I am a SoHi Student. I am a senior. I am 17-years-old. I am liberal.
This is what defines me, but sometimes I wonder how many of these characteristics I chose. How many of my attributes are products of surrounding circumstances? I grew up with the freedom to choose my own views, and I thought I chose to be liberal. I always believed I thought for myself.
I often get frustrated in social situations when people are discriminatory towards gay people or people of different religious beliefs. Once, someone told me they didn't feel they should spend time with people of different religions, I was glad I had chosen to view things differently. It bothered me how people could be so pass about things. I didn't understand how they could be content with not knowing why they believed something, just that their parents did, so they did too. But now I have come to question it. Am I really different? Or am I liberal because my parents are liberal? Had I grown up with conservative parents, would I view the world differently?
The way I think about the world is exactly the way my parents do. I attribute this to the fact that, although they never told me what to think, they set an example in showing me how. Thinking about it, I realized that my opinion is just another pattern of thought. Although I stand by my beliefs, I acknowledge that if I had committed to a conservative thought pattern early in my life, I would probably view it as the right way instead. Even those of us who make an honest attempt at forming independent opinions cannot escape the influence of our surroundings.

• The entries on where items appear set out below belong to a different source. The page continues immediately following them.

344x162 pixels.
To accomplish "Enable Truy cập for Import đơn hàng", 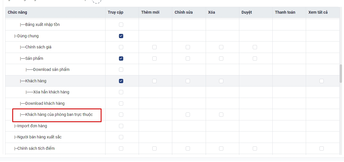I will [x=121, y=126].
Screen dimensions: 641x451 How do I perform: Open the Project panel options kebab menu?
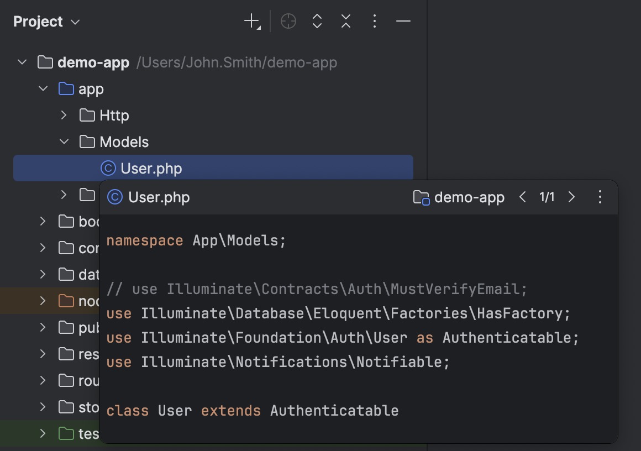pyautogui.click(x=374, y=21)
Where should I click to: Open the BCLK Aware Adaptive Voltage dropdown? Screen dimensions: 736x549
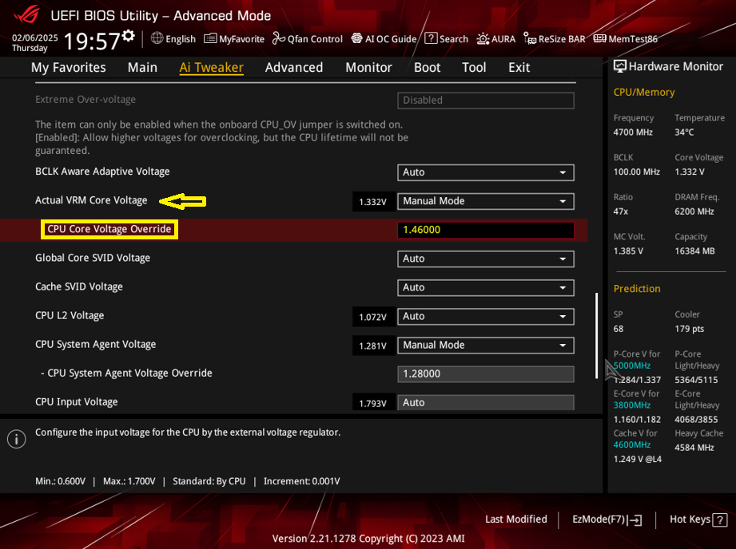tap(485, 172)

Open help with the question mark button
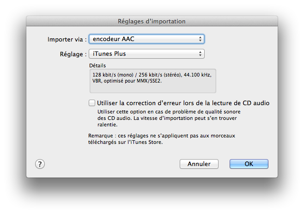click(40, 164)
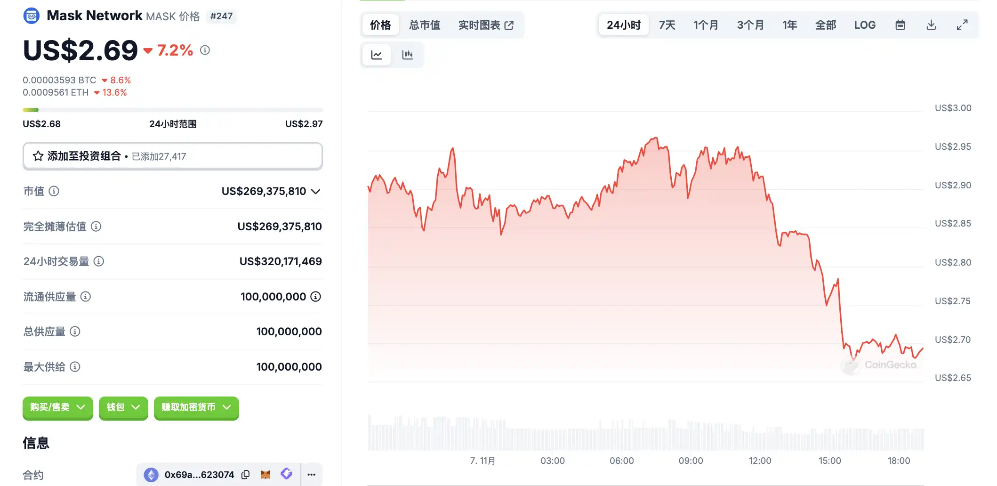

As difficult as it is to accept, my defining features are not solely a result of my own choices. They are a product of where I grew up and the people who raised me. I have come to realize that others views are also a result of how they were raised. They, like me, committed to a thought pattern early in life and believe their resultant views to be the right way.
As teenagers, we have little experience paying taxes or buying health insurance, so we must observe the adults closest to us. So when forming an opinion, we go back to what we know -- we go back to the reactions we have observed in our parents. To the way of thought our parents demonstrated when we were children.
Truly, can we think someone else right or wrong for his or her views? Everyone will believe their own views are right. They have grown up with that way of thinking their entire life. The most difficult thing to accept, particularity in the hypercritical environment of high school, is that every opinion is only an opinion, none more right than the other. Even our own.
This article is the opinion of Angela Ramponi. Ramponi is a senior at Soldotna High School.